The IT Industry Is a Disaster
It is worse than that. The mountain of software on which we are increasingly basing our lives is a Tower of Babel that is shaking with fragments falling all around us, and is on a path to collapse, yet most people are oblivious to that, or do not understand the situation, or are in denial or just have not thought about it — taking unreliable devices as normal, without thinking where that is headed as more and more things in our world are that way — things we trust with our lives and use throughout the day. A day sucks when nothing works and people are hacking you left and right— that’s where we are headed.
Case in point: This past weekend I upgraded my Mac from Sierra to High Sierra — the latest OS for Macs. The update process destroyed my disk drive’s partition map. I lost all of my data — all of my data. (Luckily I had it backed up.) And High Sierra is software built by the richest software company. The same day, I was in my new Subaru, and when I turned off the ignition the radio came on. Huh? Even more frustrating, each time I start the car, the car’s computer has to boot; but the first thing it does it turn on the radio, and the radio controls are unresponsive until it finishes booting — about ten seconds — during which I have to listen to the radio whether I want to or not, at whatever volume setting it had the last time I used it. It was not like that with cars of 20 years ago, because they did not have computers: with old cars, you push a button, and whatever that button does takes effect immediately. The electronics were analog: wires and transistors — no code.

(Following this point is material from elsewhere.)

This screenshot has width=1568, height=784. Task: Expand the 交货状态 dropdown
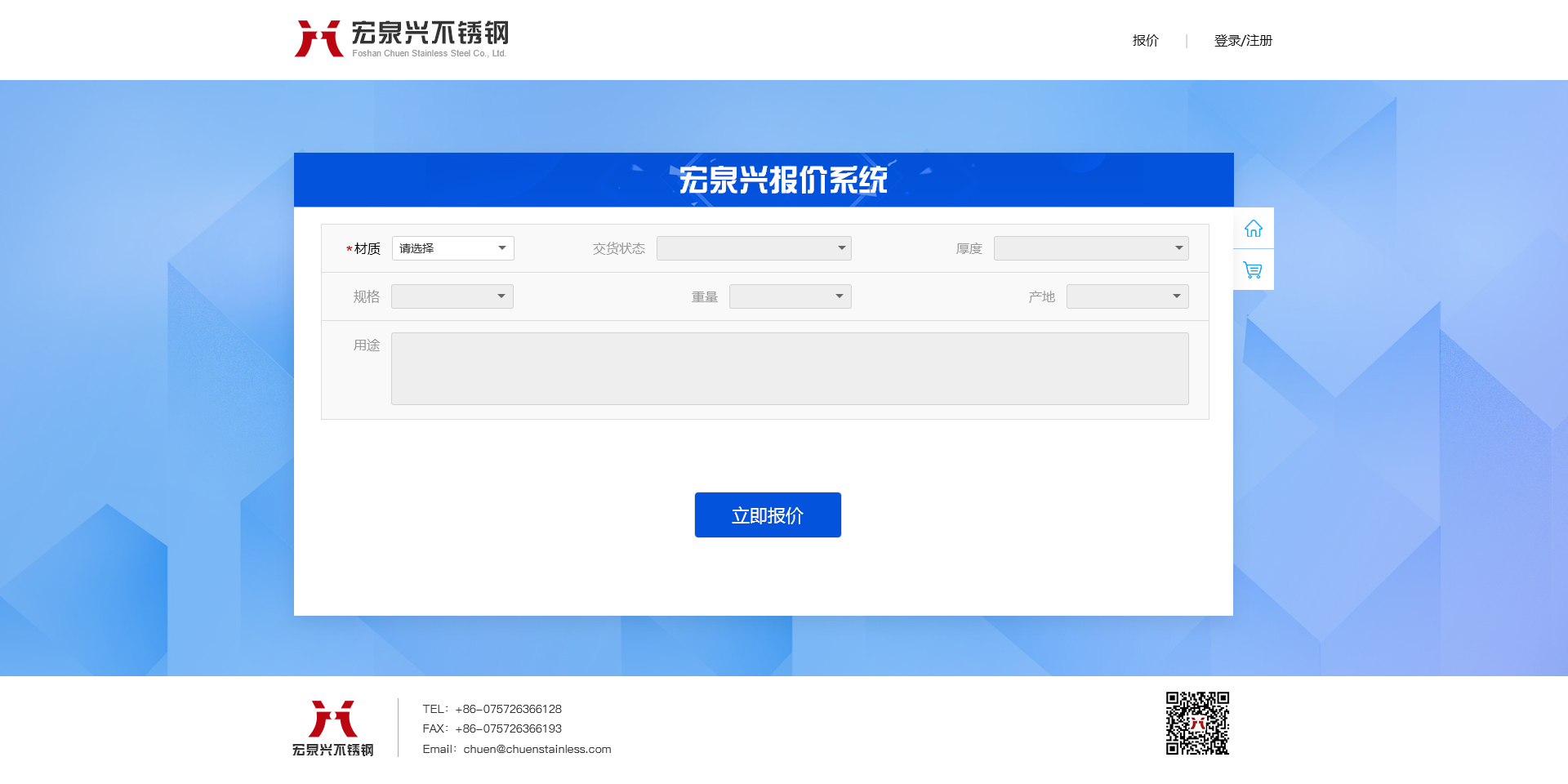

It worked really, really well.
Things that used to work reliably are not reliable anymore.
Then, this morning, I got to work and tethered my iPhone to my Mac; but since my disk drive has been reformatted, my Mac did not remember my iPhone’s mi-fi password, so it prompted me; yet, the Mac connected anyway and downloaded a bunch of new emails — while it was waiting for me to enter the mi-fi password! Did I have the password cached in the driver? — I have no idea how it did that — it should be impossible. Note that it could not have connected to another network — my Mac had been reformatted and so its list of authorized networks was blank — yet it downloaded emails. Draw your own conclusions!
I then turned on my second laptop — a Windows PC — and a message popped up, “Unable to map drive”. Well, that is a type of transient failure that we all have come to accept — that if you try something and it fails, try again — but it is also a sign of the Von Neumann paradigm, whereby things happen in sequence, rather than in response to events. (More on that in a moment.)

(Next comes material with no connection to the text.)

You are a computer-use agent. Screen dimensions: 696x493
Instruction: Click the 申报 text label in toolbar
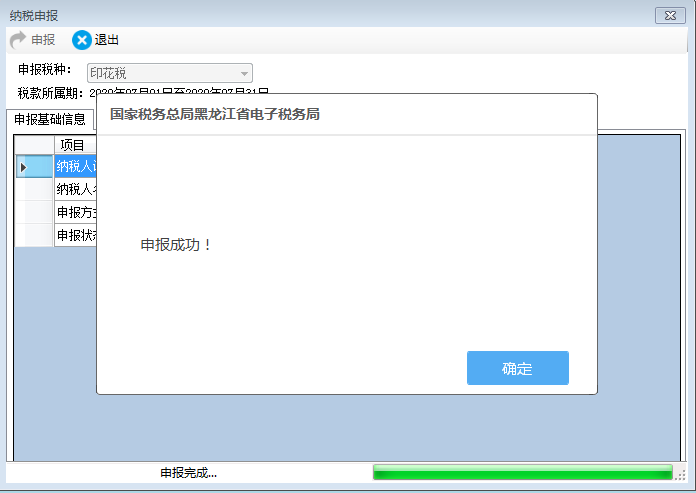tap(43, 40)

Last Friday I was talking with a colleague, who is an expert in application security, about why it might be that Google has the best security people in the world, yet Google’s Chrome browser still has a steady stream of security vulnerabilities that does not seem to be going down over time. If Google can’t write secure code, then who can? We reasoned that it is because while there are lots of security experts at Google, their numbers are dwarfed by the much larger number of people who write code for Chrome — and so most of the programmers are steadily creating a mountain of insecure code that the experts cannot keep up with.
It is like that for everything. Today companies hire programmers fresh out of college, and those folks immediately write mountains of code that is riddled with vulnerabilities and often other kinds of bugs as well; and then we as a society base our lives on that code, for our phones, our cars, our Internet services, and — if the industry can convince us to trust it — every device which, according to them, should be connected to the Internet.

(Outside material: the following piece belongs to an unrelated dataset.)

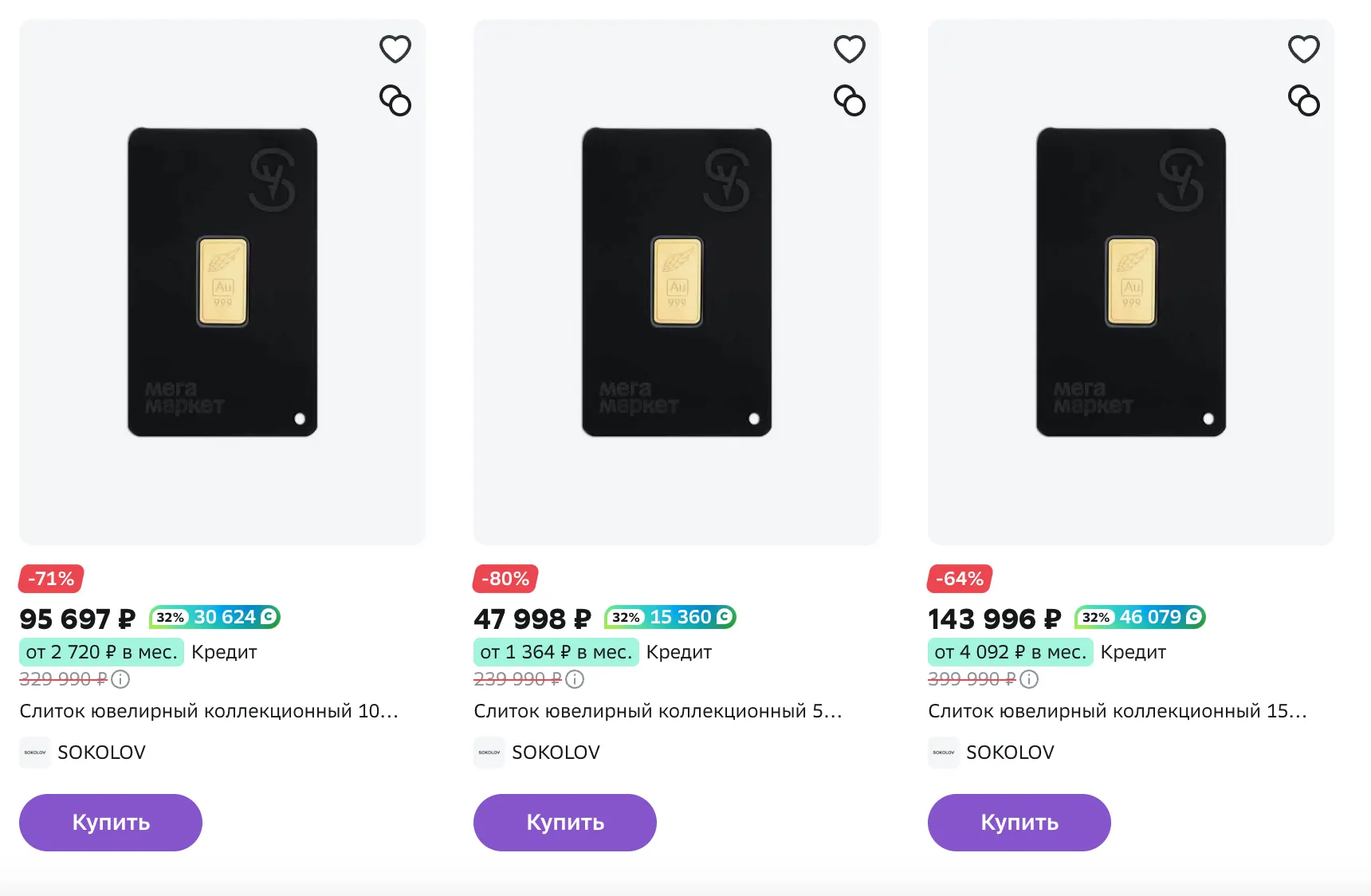The height and width of the screenshot is (896, 1371).
Task: Click the 30 624 bonus badge
Action: click(x=215, y=617)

The industry’s solution to this has been scanning: adding more tools, to look at the code and magically find vulnerabilities. It does not work — repeat, it does not work. Von Neumann code is too hard to interpret, in terms of its intention and its timing; it takes a human to examine code and find problems, but the rate of code production is far greater than the rate at which Von Neumann code can be examined properly.
What amazes me is that people are blissfully unaware, even though the signs are all around us: computers not working, devices not doing what they are supposed to, people and companies being hacked left and right. Imagine that everything is computerized: is that a world that we want? People don’t question that, but they should. They think it has to be that way, but it doesn’t — or I should say, it didn’t.
The root causes of the problem are many:
- The industry settled on a computer architecture that is fundamentally flawed: the Von Neumann architecture: a design in which a computer is controlled by a sequence of steps; yet, real world devices like phones, TVs, cars, and so on are not a good fit for that, because they handle real time events, and so Von Neumann programs are susceptible to “race conditions”, aka “time of check, time of use” (TOCTOU) programming errors, unless the programmer knows how to write “real time programs” — which very few do.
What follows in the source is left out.